There’s some directors that I’m courting and having conversations with. On a more macro view, the lynch pin of it all, the one project that would define where I want to end up would be Kurosawa’s Seven Samurai—to have any role in that, even if I was just one of the villagers. That film is peak cinema, peak storytelling, peak world-building. I have this duality where on one side I want to work with auteurs and on projects that speak about the human condition, things like Beef, like Charlie Kaufman’s writing or Derek M. Cianfrance’s films, or something more surreal like Nicolas Winding Refn or Bong Joon-ho. Also, I grew up a big manga geek. I still read all of these mangas and anime comics. That stuff sustained me. So I do want to partake in that world as well. I’m also hesitant because there needs to be a merge between auteurs and recognizing this [intellectual property] in manga and anime, that they’re not just PG-13 comic books or kids material. It’s rich worlds to not just pull threads from, but to bring out the whole tapestry and merge it with storytellers. I want to find a balance between fulfilling my childhood dreams of partaking in projects that I care about, but also my artistic desire to uncover more of the human condition.

I have to imagine being a part of this show has changed your life beyond just the professional. 

Now I can kinda see where the bar is.

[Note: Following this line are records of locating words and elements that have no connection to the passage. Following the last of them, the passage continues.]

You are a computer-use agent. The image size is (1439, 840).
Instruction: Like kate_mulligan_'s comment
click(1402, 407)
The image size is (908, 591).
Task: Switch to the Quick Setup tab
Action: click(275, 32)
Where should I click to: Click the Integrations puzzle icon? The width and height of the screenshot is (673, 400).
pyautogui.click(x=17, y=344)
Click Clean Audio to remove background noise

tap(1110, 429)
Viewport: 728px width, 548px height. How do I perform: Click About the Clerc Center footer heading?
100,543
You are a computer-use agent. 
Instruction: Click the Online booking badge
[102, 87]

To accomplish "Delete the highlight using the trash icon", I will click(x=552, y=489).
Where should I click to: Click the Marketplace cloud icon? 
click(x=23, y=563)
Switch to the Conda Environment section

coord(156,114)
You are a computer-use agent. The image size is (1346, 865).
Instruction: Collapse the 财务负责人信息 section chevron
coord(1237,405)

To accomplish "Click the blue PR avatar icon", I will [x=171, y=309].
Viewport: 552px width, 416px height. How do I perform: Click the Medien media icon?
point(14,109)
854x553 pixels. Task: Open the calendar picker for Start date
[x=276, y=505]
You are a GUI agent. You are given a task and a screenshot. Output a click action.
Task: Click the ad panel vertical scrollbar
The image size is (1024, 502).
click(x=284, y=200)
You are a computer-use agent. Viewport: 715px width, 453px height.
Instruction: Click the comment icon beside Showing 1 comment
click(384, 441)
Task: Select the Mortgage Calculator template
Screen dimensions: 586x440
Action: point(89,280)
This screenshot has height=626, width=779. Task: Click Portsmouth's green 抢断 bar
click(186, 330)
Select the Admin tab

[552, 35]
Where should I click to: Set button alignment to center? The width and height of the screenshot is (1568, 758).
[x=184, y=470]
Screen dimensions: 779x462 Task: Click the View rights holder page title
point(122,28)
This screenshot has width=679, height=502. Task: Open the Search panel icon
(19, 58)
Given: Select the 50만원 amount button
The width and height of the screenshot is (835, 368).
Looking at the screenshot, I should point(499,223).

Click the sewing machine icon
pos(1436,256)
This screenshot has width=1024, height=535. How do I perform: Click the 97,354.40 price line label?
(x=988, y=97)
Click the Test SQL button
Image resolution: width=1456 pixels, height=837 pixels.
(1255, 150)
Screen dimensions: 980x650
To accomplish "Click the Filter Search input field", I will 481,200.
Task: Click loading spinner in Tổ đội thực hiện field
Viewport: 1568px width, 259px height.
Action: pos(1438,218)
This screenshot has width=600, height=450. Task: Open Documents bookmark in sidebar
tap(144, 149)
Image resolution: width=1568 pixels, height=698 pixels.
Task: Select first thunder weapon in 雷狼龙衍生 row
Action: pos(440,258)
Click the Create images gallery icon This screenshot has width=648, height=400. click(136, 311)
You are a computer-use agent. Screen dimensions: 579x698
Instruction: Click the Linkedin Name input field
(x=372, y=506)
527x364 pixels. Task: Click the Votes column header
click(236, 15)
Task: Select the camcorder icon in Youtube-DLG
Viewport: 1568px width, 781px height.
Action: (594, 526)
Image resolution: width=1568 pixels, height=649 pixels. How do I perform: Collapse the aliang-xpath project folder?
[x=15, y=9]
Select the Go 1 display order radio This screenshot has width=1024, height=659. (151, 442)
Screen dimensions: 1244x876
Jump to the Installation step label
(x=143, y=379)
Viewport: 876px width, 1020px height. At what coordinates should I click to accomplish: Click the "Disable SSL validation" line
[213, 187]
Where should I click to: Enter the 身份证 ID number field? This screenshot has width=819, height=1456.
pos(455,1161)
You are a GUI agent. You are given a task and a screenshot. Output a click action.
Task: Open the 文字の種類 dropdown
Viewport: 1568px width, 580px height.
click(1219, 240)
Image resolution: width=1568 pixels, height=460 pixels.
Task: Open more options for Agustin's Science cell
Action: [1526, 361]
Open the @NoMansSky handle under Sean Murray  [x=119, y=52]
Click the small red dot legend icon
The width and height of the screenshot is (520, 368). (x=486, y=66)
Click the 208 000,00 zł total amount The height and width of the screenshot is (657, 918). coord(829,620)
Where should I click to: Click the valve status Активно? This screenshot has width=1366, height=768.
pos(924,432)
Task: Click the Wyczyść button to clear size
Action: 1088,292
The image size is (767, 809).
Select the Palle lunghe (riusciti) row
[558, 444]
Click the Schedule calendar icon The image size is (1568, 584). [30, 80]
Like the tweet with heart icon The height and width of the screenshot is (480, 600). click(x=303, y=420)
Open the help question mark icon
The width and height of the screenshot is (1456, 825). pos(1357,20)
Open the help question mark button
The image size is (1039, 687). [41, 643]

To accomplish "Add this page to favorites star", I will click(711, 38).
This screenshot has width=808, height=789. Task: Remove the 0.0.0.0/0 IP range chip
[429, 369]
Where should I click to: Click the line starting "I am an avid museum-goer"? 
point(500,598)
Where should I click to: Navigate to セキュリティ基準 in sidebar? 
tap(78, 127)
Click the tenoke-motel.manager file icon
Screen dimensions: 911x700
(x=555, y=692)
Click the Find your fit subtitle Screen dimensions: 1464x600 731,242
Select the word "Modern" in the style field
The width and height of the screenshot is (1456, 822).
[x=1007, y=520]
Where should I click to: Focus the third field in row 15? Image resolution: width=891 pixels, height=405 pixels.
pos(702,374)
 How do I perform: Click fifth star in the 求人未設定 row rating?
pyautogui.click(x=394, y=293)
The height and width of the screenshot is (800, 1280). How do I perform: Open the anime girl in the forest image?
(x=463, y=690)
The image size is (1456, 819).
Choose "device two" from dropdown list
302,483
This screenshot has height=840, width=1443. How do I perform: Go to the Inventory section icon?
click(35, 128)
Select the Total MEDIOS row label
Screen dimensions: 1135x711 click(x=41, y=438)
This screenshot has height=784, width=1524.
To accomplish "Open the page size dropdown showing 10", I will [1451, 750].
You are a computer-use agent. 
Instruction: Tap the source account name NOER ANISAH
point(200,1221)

I knew it was above me, but now I can kinda spot it. You know in those anime fights when someone gets punched so hard that they disappear and they’re just a twinkle in the sky? The bar is somewhere above that. And that gives me a lot of excitement because it’s more room to grow. It reinvigorated my soul, to be honest, realizing that there’s so much more for me to explore. Finally getting on the edge of this world, I’m filled with a lot of excitement and exciting dread of what’s to come, and wondering if I’ll be up for the challenge.

How existentialist.

And bordering nihilistic. If all else falls short, I have no problem just chopping wood in the backyard and making music.